Seyit Rıza'yı Masum Göstermeye Çalışıyorlar
Hal böyleyken... Seyit Rıza'yı "masum" göstermeye çalışan arkadaşlar, böyle bir mektubun asla varolmadığını iddia ediyor. Altında kabak gibi "Seyid Rıza" imzası bulunmasına rağmen, Seyit Rıza yazmadı, Nuri Dersimi yazdı diyorlar. Üstelik, sanki Fransa babamızın oğluymuş gibi, "o mektup Fransa'ya yazıldı, Fransa Devlet Arşivleri'nden doğrulamak mümkün" diyorlar.
Gel gör ki...
Londra'da The National Archives diye bi yer var. İngiltere devlet arşivi... Kayıt ofisine gidiyorsun, "FO 371/20864/E5529" numaralı belgeyi rica edebilir miyim kardeş diyorsun, hay hay deyip, yukardaki mektubu veriyorlar. 50 pens filan, fotokopisini alabiliyorsun.

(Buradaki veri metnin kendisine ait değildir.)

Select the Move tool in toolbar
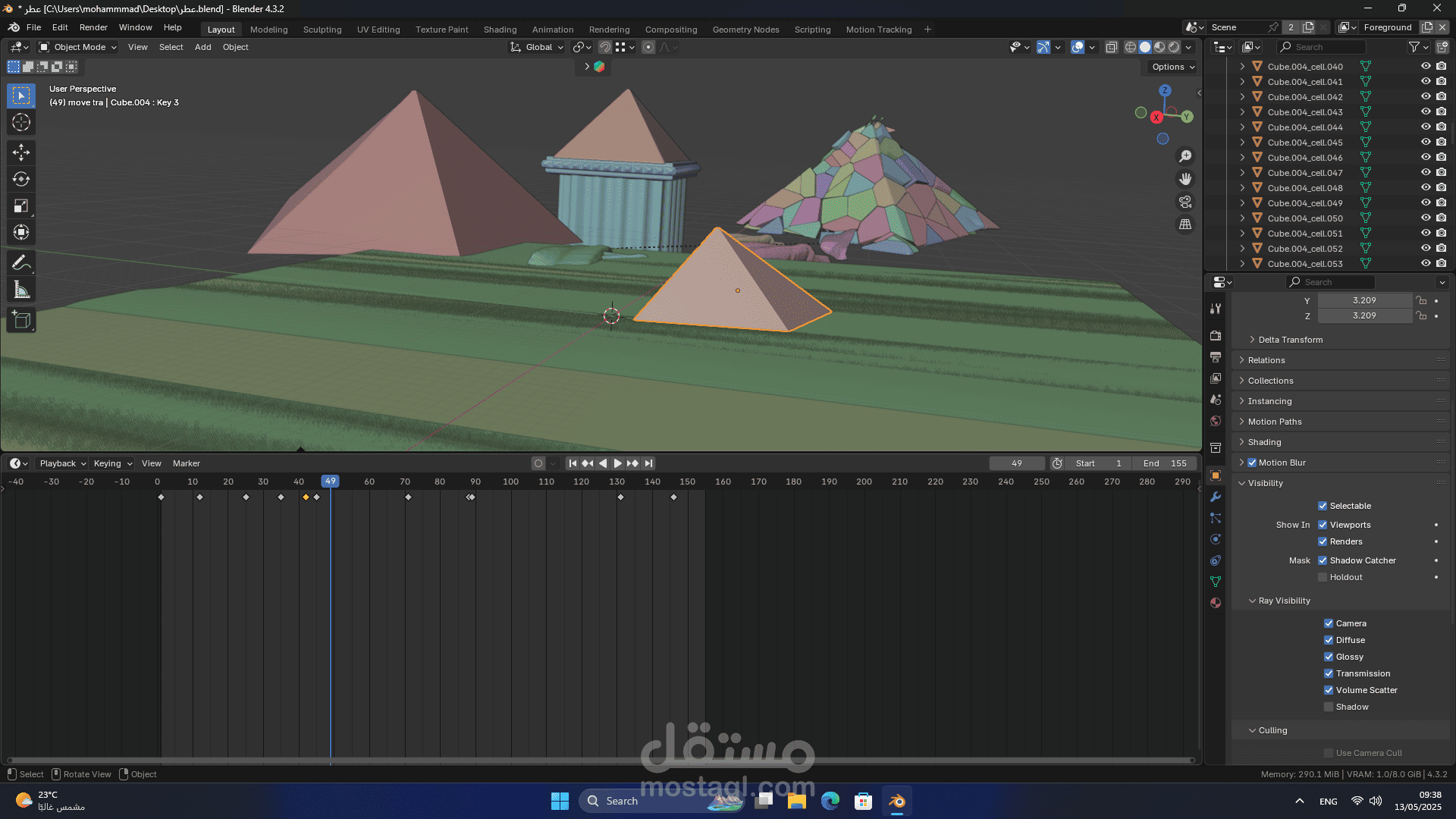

Cumhurbaşkanı Frak Giymişken o Mektubu Alabilir
Demem o ki.
Taa 1937'ye gitmek zor ama...
Buckhingham Sarayı'yla The National Archives'in arası metroyla üç dakka.
Hazır, frak giyerek yakasına şövalye nişanını takan Cumhurbaşkanımız ordayken... Yemekte Windsor kuzusu ikram eden Kraliçe'ye "tarihimizle yüzleşelim" dese fena olmaz yani.